== Entries shown
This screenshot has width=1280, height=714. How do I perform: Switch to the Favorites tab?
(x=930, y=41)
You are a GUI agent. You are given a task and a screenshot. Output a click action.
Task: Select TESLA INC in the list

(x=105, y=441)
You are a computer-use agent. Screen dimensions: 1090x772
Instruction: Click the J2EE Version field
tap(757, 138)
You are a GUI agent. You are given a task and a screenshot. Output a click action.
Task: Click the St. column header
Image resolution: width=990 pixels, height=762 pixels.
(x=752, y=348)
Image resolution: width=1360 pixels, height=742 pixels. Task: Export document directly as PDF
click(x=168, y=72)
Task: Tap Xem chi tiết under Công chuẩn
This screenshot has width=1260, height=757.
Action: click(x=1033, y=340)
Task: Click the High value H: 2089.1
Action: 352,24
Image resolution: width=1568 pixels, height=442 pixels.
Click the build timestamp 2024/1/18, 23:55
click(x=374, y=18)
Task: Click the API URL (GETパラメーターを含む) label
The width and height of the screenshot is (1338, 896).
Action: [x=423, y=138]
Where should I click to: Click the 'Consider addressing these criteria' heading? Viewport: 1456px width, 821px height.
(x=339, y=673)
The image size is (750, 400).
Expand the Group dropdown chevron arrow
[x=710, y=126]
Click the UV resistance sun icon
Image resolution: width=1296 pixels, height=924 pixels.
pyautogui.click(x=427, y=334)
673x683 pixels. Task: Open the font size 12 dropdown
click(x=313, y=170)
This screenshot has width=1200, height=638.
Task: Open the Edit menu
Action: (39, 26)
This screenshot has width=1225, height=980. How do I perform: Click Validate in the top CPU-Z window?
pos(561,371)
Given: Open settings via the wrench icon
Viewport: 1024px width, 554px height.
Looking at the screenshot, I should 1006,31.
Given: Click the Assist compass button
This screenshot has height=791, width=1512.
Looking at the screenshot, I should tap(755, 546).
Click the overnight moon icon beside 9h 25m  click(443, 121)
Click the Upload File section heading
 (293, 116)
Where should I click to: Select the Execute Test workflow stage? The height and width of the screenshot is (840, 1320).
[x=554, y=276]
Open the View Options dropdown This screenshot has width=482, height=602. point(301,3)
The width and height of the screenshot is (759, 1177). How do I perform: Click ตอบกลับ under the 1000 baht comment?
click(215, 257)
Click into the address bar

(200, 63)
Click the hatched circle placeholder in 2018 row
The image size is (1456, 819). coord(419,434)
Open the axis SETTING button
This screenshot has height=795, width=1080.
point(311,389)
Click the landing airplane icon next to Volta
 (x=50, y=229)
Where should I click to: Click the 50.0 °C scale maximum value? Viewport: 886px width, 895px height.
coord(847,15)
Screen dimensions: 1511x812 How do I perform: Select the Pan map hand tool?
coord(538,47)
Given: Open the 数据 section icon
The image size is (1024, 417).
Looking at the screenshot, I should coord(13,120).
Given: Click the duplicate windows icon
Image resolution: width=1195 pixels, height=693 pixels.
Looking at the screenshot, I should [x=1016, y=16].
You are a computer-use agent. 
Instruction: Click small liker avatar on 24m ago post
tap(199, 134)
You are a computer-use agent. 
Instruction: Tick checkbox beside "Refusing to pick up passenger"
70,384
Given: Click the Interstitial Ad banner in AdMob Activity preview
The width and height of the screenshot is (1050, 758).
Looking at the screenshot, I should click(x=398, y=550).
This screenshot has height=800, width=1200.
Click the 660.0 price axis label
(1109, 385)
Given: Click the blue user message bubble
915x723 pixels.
====
## Action item
Please write out only the lines from the one containing "Image resolution: width=1195" to the end of the records above, exactly, both ends included.

## Written answer
Image resolution: width=1195 pixels, height=693 pixels.
Looking at the screenshot, I should [x=1016, y=16].
You are a computer-use agent. 
Instruction: Click small liker avatar on 24m ago post
tap(199, 134)
You are a computer-use agent. 
Instruction: Tick checkbox beside "Refusing to pick up passenger"
70,384
Given: Click the Interstitial Ad banner in AdMob Activity preview
The width and height of the screenshot is (1050, 758).
Looking at the screenshot, I should click(x=398, y=550).
This screenshot has height=800, width=1200.
Click the 660.0 price axis label
(1109, 385)
Given: Click the blue user message bubble
915x723 pixels.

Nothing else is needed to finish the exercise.